1989 composition by John Rutter

Christmas Lullaby is a popular sacred choral composition by John Rutter, a lullaby for Christmas. He wrote his own text, beginning "Clear in the darkness", three stanzas with the refrain "Ave Maria" ("Hail Mary"). Rutter scored the piece for four vocal parts (SATB) and piano, adding other versions. He composed it on a 1989 commission from The Bach Choir for the celebration of the 70th birthday of their conductor David Willcocks. It was first performed at the choir's Christmas concert at the Royal Albert Hall in London, an event that Rutter knew from being a member of the audience as a boy.

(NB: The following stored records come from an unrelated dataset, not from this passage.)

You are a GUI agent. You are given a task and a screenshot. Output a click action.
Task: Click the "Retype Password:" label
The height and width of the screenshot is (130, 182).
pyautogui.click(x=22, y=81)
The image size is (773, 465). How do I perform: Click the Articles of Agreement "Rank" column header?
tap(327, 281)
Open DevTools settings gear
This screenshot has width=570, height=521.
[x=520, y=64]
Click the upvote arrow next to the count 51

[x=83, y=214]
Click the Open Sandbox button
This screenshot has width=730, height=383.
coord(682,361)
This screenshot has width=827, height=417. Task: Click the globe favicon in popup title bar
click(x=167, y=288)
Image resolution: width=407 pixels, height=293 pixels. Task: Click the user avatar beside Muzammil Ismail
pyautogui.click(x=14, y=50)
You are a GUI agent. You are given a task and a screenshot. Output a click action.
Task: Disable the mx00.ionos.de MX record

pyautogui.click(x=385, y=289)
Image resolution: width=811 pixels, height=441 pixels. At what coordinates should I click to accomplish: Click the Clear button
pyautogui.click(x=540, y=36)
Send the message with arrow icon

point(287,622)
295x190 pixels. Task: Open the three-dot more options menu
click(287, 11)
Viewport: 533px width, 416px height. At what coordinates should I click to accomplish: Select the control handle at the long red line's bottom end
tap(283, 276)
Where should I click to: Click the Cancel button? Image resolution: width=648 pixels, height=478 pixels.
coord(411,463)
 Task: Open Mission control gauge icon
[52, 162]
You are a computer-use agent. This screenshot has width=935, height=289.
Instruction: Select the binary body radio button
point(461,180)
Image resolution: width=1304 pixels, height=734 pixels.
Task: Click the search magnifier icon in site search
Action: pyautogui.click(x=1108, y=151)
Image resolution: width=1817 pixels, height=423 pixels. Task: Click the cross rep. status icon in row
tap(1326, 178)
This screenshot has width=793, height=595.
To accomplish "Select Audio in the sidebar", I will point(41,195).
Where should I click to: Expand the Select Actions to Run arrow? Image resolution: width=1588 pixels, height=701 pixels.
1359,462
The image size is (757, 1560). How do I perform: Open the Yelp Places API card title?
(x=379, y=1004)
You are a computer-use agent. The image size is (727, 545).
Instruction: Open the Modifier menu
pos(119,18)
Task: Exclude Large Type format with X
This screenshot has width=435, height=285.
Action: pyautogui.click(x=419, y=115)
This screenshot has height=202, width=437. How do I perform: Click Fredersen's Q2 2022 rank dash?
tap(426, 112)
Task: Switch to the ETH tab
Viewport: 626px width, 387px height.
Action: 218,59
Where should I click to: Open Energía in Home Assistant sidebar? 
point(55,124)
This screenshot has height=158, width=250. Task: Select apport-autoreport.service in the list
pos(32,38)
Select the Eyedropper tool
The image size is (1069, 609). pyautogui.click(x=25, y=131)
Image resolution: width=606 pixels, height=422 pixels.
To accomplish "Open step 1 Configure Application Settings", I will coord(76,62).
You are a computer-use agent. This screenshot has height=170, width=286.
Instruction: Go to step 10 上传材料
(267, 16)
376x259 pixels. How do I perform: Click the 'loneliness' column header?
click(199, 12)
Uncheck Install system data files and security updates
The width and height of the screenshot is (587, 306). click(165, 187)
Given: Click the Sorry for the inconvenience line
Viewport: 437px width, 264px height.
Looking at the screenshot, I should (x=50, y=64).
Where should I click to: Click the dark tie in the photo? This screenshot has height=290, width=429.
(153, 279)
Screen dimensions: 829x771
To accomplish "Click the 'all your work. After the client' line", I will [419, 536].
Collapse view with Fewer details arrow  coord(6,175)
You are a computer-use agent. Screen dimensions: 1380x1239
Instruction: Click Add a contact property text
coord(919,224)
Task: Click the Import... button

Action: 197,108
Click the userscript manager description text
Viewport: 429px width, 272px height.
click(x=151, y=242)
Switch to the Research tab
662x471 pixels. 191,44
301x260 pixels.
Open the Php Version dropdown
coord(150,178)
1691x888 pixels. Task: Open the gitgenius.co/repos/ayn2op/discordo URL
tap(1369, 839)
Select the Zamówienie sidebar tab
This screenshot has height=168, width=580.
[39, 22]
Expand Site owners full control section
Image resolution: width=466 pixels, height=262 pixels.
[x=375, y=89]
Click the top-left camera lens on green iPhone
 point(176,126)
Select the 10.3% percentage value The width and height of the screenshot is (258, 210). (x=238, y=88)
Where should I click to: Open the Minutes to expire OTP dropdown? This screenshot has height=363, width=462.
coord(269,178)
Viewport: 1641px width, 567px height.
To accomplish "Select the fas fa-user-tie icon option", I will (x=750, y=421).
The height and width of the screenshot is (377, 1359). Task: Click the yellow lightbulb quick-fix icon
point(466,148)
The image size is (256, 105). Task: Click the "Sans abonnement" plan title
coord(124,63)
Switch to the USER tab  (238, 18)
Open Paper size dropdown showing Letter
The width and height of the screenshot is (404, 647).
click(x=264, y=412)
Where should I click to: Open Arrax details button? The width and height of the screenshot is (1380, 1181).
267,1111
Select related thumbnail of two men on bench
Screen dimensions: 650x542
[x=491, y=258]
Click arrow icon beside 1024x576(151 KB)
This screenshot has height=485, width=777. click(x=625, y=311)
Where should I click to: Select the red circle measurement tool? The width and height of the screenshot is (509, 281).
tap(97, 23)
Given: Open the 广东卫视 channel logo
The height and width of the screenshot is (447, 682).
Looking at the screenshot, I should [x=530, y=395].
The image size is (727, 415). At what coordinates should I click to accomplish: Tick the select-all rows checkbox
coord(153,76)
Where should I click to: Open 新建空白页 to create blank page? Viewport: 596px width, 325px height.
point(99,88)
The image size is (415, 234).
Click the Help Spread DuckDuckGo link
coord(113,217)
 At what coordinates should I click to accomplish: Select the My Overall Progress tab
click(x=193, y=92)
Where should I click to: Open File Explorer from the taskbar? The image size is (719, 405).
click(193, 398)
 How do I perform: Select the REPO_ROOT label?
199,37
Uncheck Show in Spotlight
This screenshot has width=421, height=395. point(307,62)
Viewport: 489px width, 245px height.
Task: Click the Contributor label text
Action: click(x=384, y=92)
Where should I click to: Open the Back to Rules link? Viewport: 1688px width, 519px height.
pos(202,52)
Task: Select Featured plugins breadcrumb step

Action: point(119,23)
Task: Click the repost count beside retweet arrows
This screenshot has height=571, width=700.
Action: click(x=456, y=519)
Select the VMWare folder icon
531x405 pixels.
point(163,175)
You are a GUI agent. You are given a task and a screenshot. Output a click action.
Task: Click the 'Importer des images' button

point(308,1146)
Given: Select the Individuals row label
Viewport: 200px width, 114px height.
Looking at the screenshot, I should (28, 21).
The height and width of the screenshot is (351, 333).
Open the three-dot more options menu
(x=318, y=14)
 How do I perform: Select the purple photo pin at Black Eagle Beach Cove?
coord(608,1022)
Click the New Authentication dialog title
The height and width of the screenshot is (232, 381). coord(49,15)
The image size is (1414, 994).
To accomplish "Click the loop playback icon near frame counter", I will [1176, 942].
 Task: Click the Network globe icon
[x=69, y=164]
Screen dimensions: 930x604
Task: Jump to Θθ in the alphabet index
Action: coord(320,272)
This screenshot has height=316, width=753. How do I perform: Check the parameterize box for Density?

The work was published by Oxford University Press in 1990. It was published in a German edition, Weihnachts-Wiegenlied, with text translated by Alex Grendelmeier, by Bärenreiter in 1998. It became part of the John Rutter Anniversary Edition.

Christmas Lullaby has been recorded several times, notably with the composer conducting the Cambridge Singers on an album The John Rutter Christmas Album. It was also sung by the chamber choir Polyphony with the City of London Sinfonia, conducted by Stephen Layton.

== Text and music ==
Rutter, who composed many works to celebrate Christmas, wrote his own text for Christmas Lullaby, beginning "Clear in the darkness a light shines in Bethlehem". He alludes to several aspects of the Christmas story, with a focus on combining reverence for the baby and for Mary, his mother, with the traditional words "Ave Maria" (Hail Mary).

Marked Andante legato, the music is in F major and 3/4 time. In the first stanza, the women's voices in unison sing of the angels, the men's voices of the wise men. In four-part homophony, marked pianissimo, all voices hail Mary, growing to mezzoforte in a second greeting. The second stanza, which switches the entrances of men and women, is focused on the King in the manger. In the third stanza, all are called to revere "with hearts full of love." The "Ave Maria" returns, this last time with some counterpoint for a climax, but ending in the same soft homophony as before.